Oxygen-derived free radicals generated during inflammatory responses contribute to tissue injury by a number of mechanisms including the initiation of lipid peroxidation. This process may directly cause cellular damage or generate toxic intermediates that alter cell function. Rheumatoid arthritis is a chronic inflammatory disease in which the presence and action of free radicals can be examined by studying the contents of the synovial fluid. In rheumatoid synovial fluid there is evidence of lipid peroxidation as indicated by the finding that low-density lipoproteins (LDL) isolated from the fluid contain elevated levels of thiobarbituric acid-reactive substances.
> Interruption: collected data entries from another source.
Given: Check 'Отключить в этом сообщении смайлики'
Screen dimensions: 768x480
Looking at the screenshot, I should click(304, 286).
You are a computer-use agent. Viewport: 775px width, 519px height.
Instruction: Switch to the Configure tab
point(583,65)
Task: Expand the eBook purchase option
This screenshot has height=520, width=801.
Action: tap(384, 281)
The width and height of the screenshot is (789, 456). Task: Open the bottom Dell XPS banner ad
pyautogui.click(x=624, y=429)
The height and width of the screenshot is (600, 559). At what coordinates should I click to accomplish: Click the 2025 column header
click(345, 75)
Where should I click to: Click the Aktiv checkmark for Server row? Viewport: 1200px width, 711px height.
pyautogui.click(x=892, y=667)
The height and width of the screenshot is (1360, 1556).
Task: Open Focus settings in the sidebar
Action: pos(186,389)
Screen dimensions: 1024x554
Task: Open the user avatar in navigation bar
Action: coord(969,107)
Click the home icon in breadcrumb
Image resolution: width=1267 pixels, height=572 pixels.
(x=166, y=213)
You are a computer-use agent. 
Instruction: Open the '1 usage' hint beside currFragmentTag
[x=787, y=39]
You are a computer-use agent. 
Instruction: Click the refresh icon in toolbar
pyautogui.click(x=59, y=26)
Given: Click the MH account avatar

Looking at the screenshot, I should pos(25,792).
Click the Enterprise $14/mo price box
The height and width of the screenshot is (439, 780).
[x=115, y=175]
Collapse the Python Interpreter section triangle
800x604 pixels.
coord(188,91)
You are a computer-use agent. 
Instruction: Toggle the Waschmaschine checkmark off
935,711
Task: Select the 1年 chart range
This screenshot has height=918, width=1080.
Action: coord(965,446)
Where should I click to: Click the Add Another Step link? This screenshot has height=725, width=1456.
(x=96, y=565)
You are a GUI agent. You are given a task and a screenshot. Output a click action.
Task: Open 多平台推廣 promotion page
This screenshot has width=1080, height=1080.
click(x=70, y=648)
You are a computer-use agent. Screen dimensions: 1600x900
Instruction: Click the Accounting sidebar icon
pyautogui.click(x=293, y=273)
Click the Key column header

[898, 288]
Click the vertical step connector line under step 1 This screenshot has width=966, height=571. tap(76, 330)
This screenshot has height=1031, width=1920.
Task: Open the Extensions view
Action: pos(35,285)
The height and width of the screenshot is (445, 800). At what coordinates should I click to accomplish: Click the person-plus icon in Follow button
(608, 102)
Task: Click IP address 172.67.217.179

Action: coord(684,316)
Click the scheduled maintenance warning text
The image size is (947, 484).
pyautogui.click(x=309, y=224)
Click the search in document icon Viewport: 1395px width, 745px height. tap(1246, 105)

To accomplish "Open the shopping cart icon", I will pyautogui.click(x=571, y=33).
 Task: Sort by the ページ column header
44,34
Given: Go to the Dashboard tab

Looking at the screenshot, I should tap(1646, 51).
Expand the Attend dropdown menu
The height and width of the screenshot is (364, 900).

Both the mechanism of lipid peroxidation of LDL and the possibility that the altered LDL might contribute to tissue damage were investigated. Similar lipid peroxidation of LDL occurred when plasma LDL was incubated with micromolar concentrations of iron or copper. Peroxidation of LDL was diminished by superoxide dismutase, indicating that the process involved the action of the superoxide anion. The possibility that the altered LDL inhibited cellular function was examined by studying its effect on mitogen-induced lymphocyte proliferation. Marked inhibition of lymphocyte function was noted, that could be correlated with the concentration of thiobarbituric acid-reactive substances in the LDL preparation. The inhibitory effect of the altered LDL was not prevented by superoxide dismutase. The possibility that immunological reactivity might contribute to the peroxidation of LDL was also examined. In these studies a marked increase in copper-dependent superoxide-medi-ated lipid peroxidation was noted when LDL was incubated with mitogen-activated lymphocytes. This finding suggested that lipid peroxidation of synovial fluid LDL may be greatly facilitated by the action of the local immunological activity in the joint space. The results suggest that lipoproteins may have a complex modulatory influence on inflammation. Low levels of LDL may undergo peroxidation, but not to a sufficient degree to become inhibitory of cell function. In this manner LDL may protect other tissues by serving as a terminal ‘sink’for free radical reactivity. With more intense inflammation lipid peroxidation of LDL proceeds, causing the altered lipoproteins to become inhibitory of cellular function.